Work to be completed:
Repeat, without any change, the entries presented below.

Provided records:
══════════

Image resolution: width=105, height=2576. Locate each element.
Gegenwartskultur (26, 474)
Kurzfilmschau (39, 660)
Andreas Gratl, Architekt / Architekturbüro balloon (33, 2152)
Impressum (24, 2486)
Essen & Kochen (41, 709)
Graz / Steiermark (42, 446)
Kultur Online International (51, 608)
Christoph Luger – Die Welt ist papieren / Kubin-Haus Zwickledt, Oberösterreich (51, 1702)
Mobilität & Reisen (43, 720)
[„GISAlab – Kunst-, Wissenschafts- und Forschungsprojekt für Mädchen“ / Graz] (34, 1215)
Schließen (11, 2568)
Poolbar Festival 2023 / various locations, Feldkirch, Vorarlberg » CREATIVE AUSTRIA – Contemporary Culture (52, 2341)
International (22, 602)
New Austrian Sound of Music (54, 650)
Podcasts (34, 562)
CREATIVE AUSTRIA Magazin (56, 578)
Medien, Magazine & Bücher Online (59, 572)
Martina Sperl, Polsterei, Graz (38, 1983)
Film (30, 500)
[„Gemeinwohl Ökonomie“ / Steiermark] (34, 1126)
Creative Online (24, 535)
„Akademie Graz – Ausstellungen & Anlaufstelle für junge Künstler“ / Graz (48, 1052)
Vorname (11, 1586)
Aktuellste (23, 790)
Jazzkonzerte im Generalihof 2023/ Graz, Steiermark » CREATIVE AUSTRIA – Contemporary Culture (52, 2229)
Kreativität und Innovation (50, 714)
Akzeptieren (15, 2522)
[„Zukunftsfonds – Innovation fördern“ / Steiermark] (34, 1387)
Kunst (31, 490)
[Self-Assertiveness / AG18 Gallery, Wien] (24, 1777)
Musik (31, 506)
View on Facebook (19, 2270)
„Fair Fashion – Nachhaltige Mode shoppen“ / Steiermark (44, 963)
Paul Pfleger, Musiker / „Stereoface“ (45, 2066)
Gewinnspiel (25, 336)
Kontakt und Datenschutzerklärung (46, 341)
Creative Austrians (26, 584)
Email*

══════════

Response:
Image resolution: width=105, height=2576. Locate each element.
Gegenwartskultur (26, 474)
Kurzfilmschau (39, 660)
Andreas Gratl, Architekt / Architekturbüro balloon (33, 2152)
Impressum (24, 2486)
Essen & Kochen (41, 709)
Graz / Steiermark (42, 446)
Kultur Online International (51, 608)
Christoph Luger – Die Welt ist papieren / Kubin-Haus Zwickledt, Oberösterreich (51, 1702)
Mobilität & Reisen (43, 720)
[„GISAlab – Kunst-, Wissenschafts- und Forschungsprojekt für Mädchen“ / Graz] (34, 1215)
Schließen (11, 2568)
Poolbar Festival 2023 / various locations, Feldkirch, Vorarlberg » CREATIVE AUSTRIA – Contemporary Culture (52, 2341)
International (22, 602)
New Austrian Sound of Music (54, 650)
Podcasts (34, 562)
CREATIVE AUSTRIA Magazin (56, 578)
Medien, Magazine & Bücher Online (59, 572)
Martina Sperl, Polsterei, Graz (38, 1983)
Film (30, 500)
[„Gemeinwohl Ökonomie“ / Steiermark] (34, 1126)
Creative Online (24, 535)
„Akademie Graz – Ausstellungen & Anlaufstelle für junge Künstler“ / Graz (48, 1052)
Vorname (11, 1586)
Aktuellste (23, 790)
Jazzkonzerte im Generalihof 2023/ Graz, Steiermark » CREATIVE AUSTRIA – Contemporary Culture (52, 2229)
Kreativität und Innovation (50, 714)
Akzeptieren (15, 2522)
[„Zukunftsfonds – Innovation fördern“ / Steiermark] (34, 1387)
Kunst (31, 490)
[Self-Assertiveness / AG18 Gallery, Wien] (24, 1777)
Musik (31, 506)
View on Facebook (19, 2270)
„Fair Fashion – Nachhaltige Mode shoppen“ / Steiermark (44, 963)
Paul Pfleger, Musiker / „Stereoface“ (45, 2066)
Gewinnspiel (25, 336)
Kontakt und Datenschutzerklärung (46, 341)
Creative Austrians (26, 584)
Email*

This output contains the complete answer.